Jobs Act: cosa si nasconde davvero dietro la riforma

jobsact2.jpg Non sono poche le polemiche che sin dall’inizio hanno riguardato la famosa legge delega lavoro, soprannominata “jobs act” e di certo, con l’arrivo dei decreti delegati, la conflittualità non cesserà, anzi.
Con l’arrivo dei decreti delegati del governo, infatti, la confusione sulla riforma cresce e questo perché nemmeno in poche misere pagine di decreto, il governo riesce a chiarirne il vero scopo e il contenuto.
L’unica cosa chiara è che con la riforma i licenziamenti, siano essi individuali che collettivi, saranno molto più economici e, dunque, maggiormente utilizzati dalle aziende. C’è il reale rischio che vi siano licenziamenti di massa e che vengano eliminati d’un colpo i diritti dei lavoratori.
Con i primi due decreti delegati proposti dal Governo, infatti, è sorto il dubbio che il contratto a tempo indeterminato a tutele crescenti, ovvero quello che cancella i diritti dei lavoratori senza aumentare l’occupazione, possa essere applicato anche nel settore del pubblico impiego.
Nonostante il governo si sia affrettato a negare questa estensione, questo è il vero obbiettivo della riforma. Tra l’altro le ultime dichiarazioni di Renzi, che vorrebbe rimettere al Parlamento tale decisione (Parlamento, lo ricordiamo, ridotto a mero esecutore del governo), confermano tale circostanza.
Lo schema dei decreti, infatti, fa espresso riferimento ai “lavoratori che rivestono la qualifica di operai, impiegati o quadri, assunti con contratto di lavoro subordinato” senza che vi sia dunque l’esplicita esclusione dei lavoratori pubblici. Verso i quali si applicheranno inevitabilmente le nuove norme volute dal Governo.
Ma la cosa più grave è che i decreti attuativi saranno applicabili anche per tutti i licenziamenti che vengano adottati nei confronti dei lavoratori assunti precedentemente all’introduzione della riforma. Questo implica che gli effetti della norma, ovvero la possibilità di licenziare a fronte di un solo corrispettivo economico, sono retroattivi coinvolgendo anche i lavoratori che oggi risultano assunti con contratto a tempo indeterminato.

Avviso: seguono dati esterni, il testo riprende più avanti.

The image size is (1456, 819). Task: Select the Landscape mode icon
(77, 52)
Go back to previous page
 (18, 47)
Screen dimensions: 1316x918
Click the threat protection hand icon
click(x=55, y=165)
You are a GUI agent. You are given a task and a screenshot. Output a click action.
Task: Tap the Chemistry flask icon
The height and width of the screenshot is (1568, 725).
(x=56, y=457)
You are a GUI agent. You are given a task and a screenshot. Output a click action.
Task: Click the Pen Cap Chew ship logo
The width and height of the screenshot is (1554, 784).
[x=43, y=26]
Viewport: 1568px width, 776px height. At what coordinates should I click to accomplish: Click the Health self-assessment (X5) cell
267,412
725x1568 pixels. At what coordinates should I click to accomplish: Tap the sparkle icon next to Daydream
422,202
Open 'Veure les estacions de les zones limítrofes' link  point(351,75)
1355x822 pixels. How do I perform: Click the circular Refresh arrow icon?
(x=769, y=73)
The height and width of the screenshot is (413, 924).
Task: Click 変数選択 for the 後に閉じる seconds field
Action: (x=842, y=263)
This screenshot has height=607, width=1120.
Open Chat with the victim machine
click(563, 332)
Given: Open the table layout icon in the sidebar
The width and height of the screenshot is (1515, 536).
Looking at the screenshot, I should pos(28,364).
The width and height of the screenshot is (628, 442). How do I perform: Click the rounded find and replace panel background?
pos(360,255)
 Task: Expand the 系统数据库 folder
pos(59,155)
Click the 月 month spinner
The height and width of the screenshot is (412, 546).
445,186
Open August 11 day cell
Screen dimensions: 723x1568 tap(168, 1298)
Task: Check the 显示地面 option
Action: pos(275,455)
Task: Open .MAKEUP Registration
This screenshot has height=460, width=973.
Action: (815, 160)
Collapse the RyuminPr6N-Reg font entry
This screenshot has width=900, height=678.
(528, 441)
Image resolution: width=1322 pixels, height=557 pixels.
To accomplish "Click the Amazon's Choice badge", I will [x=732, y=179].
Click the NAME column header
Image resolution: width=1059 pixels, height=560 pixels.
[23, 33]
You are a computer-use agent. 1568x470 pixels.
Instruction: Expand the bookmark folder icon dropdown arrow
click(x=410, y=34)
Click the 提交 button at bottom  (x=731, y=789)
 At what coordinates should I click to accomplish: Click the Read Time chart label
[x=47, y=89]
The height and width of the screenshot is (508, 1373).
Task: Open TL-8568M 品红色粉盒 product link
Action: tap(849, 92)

In sostanza gli attuali lavoratori verrebbero a perdere tutti i loro diritti per essere sottoposti alle nuove norme volute dal Governo. Ci saranno licenziamenti di massa e collettivi prima ancora che vi siano le nuove assunzioni solo prospettate dal Governo.
Infine, nel testo di uno dei decreti delegati vi è una norma che esclude la possibilità per il Giudice di valutare nel merito la proporzione della gravità della condotta del lavoratore con la sanzione ricevuta dal datore nell’ambito del licenziamento disciplinare.
Tale circostanza non solo limita i poteri dei Giudici, i quali devono solo prendere atto dell’esistenza del fatto materiale che ha comportato il licenziamento, ma lede anche il diritto di difesa del lavoratore e rende la norma incostituzionale.
In questo caso, infatti, qualora il lavoratore si assenti anche solo per un giorno dal posto di lavoro o violi anche una semplice norma del regolamento interno aziendale, potrà comportare il licenziamento immediato. Senza che il Giudice possa effettivamente valutare la proporzione tra il fatto commesso (dal lavoratore) e la sanzione subita (il licenziamento).
In pratica qualsiasi violazione disciplinare (anche la più lieve) consentirà al datore di lavoro di disfarsi facilmente del lavoratore, a fronte di un misero indennizzo proporzionato al numero di anni lavorati.
Stiamo assistendo ad una delle peggiori pagine della storia dei lavoratori, grazie al Governo.